What you are asked to do:
Rewrite the listing from its start through the line with "point(830,271)", replacing "screenshot" with "image" everywhere it appears in that span and leaving everything else as it is.

start

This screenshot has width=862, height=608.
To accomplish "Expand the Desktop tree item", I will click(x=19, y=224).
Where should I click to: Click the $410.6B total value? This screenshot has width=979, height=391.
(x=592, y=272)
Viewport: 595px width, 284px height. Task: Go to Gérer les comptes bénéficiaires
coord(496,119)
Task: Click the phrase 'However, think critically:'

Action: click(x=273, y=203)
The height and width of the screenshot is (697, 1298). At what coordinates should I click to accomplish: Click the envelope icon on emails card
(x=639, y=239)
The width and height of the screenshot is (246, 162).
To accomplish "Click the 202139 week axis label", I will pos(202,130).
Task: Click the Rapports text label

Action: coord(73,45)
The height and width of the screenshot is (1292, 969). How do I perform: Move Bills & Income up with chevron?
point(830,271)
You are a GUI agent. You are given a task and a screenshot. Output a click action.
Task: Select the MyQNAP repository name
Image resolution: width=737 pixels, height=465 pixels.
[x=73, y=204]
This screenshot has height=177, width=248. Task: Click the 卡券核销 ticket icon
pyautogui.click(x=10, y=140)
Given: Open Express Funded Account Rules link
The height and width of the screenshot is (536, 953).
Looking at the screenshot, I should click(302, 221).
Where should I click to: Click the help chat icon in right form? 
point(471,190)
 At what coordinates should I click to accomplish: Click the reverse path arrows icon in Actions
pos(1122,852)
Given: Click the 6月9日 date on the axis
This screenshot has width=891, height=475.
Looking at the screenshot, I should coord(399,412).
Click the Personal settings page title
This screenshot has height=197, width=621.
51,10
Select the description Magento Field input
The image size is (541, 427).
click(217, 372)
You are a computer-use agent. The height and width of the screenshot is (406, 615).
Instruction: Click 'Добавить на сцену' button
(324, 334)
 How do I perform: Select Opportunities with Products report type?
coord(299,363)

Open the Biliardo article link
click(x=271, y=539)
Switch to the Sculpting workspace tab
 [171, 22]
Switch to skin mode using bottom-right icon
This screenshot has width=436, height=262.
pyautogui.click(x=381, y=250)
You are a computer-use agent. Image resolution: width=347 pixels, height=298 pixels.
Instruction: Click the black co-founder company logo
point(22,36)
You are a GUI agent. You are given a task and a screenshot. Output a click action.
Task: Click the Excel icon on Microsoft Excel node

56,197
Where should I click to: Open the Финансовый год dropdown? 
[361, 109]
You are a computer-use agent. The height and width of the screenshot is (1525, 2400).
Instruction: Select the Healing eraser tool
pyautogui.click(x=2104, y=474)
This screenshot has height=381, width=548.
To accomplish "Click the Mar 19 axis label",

end

Response to the exercise:
This image has width=862, height=608.
To accomplish "Expand the Desktop tree item", I will click(x=19, y=224).
Where should I click to: Click the $410.6B total value? This image has width=979, height=391.
(x=592, y=272)
Viewport: 595px width, 284px height. Task: Go to Gérer les comptes bénéficiaires
coord(496,119)
Task: Click the phrase 'However, think critically:'

Action: click(x=273, y=203)
The height and width of the image is (697, 1298). At what coordinates should I click to accomplish: Click the envelope icon on emails card
(x=639, y=239)
The width and height of the image is (246, 162).
To accomplish "Click the 202139 week axis label", I will pos(202,130).
Task: Click the Rapports text label

Action: coord(73,45)
The height and width of the image is (1292, 969). How do I perform: Move Bills & Income up with chevron?
point(830,271)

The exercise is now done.